The Appellate process is unspeakably difficult to navigate by a _pro se_ litigant. In other words, if you don’t have counsel, no matter how well you argue, no matter how right you are, you can and probably will still lose your appeal. It is not uncommon that meritorious cases filed by appellants without counsel are dismissed for failure to comply with scheduling orders and other procedural requirements. This frustrates and disappoints litigants. Often a person who has been aggrieved (has received a ruling against his interests) will become alienated by the system to the point of letting important deadlines and requirements fall by the wayside. More importantly, even if every deadline is met and all procedural requirements are rigorously followed, writing an appellate argument is an art. For this reason, even most experienced trial practitioners do not undertake to perfect and argue their own appeals.
So often a successful appeal hinges not only on whether the aggrieved party’s position had merit (was legally correct), but whether the issues had been properly preserved at trial. If an issue was not brought before the trial court’s attention and argued comprehensively, that issue may be foreclosed for appellate review. Likewise some issues are have not developed to the point where an appeals bench may hear them. They are not ripe. Also, sometimes appeals are disallowed because the person bringing the appeal was not the person legally injured by the decision. That person has no standing. Fleshing out those issues first and foremost is key to presenting a successful appeal, and not wasting your time and money on appellate practice that will lead nowhere. It can also identify where a successful argument may be made for an exception to the rules barring certain claims on the basis of lack of “appealability.”
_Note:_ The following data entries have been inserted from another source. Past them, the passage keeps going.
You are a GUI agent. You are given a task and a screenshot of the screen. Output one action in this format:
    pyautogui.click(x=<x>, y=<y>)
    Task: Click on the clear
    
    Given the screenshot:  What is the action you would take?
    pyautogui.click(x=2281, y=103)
After thoroughly interviewing you, a good appellate attorney will first analyze whether your case may be heard. He or she will then then comb through the transcripts, and the findings of fact, identify all relevant legal issues and thoroughly research them, using all the tools at his or her disposal. Those include Westlaw, the attorneys' personal library and law libraries at law schools and bar associations. Any competent appellate attorney will develop an efficient and comprehensive strategy on appeal, which conforms to the standards and practices expected at the appellate courts. However, it is the rare or superb attorney who may also create meritorious argument for exceptions to the rules of justiciability and provide principled, balanced and appropriately creative or novel substantive arguments.